> [EXERCISE]:
Replace "vertical scrollbar" with "horizontal scrollbar" in everything from the first line down to the line containing "click(x=532, y=237)". Give back only those lines, with nothing else changed.

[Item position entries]
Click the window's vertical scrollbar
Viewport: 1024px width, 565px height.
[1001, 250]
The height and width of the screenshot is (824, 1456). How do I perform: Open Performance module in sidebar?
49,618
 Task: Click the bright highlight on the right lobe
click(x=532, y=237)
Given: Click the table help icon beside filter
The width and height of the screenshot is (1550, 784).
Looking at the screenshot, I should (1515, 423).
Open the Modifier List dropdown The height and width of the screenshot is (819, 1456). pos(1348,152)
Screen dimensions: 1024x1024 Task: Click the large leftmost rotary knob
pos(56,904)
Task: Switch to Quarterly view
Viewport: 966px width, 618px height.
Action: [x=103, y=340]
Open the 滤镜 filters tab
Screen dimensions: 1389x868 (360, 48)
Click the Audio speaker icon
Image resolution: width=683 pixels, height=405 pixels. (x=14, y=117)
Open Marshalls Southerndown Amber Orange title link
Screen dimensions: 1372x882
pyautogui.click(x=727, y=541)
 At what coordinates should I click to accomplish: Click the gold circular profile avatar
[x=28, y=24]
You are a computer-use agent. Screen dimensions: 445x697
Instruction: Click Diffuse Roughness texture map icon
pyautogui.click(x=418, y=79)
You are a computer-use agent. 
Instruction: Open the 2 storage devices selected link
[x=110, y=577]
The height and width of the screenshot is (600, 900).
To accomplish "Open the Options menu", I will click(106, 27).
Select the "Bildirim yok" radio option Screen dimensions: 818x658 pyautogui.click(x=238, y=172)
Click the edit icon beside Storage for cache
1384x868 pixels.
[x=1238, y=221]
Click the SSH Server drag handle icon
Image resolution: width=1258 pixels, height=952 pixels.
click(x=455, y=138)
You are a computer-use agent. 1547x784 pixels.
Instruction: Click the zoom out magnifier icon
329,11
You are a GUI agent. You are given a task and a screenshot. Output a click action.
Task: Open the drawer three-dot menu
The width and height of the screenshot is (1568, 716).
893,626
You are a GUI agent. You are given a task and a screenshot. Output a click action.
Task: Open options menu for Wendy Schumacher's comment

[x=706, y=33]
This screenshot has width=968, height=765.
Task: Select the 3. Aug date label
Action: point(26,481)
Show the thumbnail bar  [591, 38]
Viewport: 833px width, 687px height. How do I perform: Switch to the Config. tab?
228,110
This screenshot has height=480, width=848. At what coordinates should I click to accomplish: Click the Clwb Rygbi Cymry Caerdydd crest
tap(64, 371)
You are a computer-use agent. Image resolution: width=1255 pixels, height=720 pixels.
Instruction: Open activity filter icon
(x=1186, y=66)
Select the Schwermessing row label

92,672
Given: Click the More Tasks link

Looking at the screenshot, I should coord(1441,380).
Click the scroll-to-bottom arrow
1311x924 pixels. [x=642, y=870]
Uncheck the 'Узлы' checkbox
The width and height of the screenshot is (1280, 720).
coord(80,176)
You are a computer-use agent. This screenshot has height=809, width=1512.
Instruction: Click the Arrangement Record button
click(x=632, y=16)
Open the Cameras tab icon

> [ANSWER BELOW]:
Click the window's horizontal scrollbar
Viewport: 1024px width, 565px height.
[1001, 250]
The height and width of the screenshot is (824, 1456). How do I perform: Open Performance module in sidebar?
49,618
 Task: Click the bright highlight on the right lobe
click(x=532, y=237)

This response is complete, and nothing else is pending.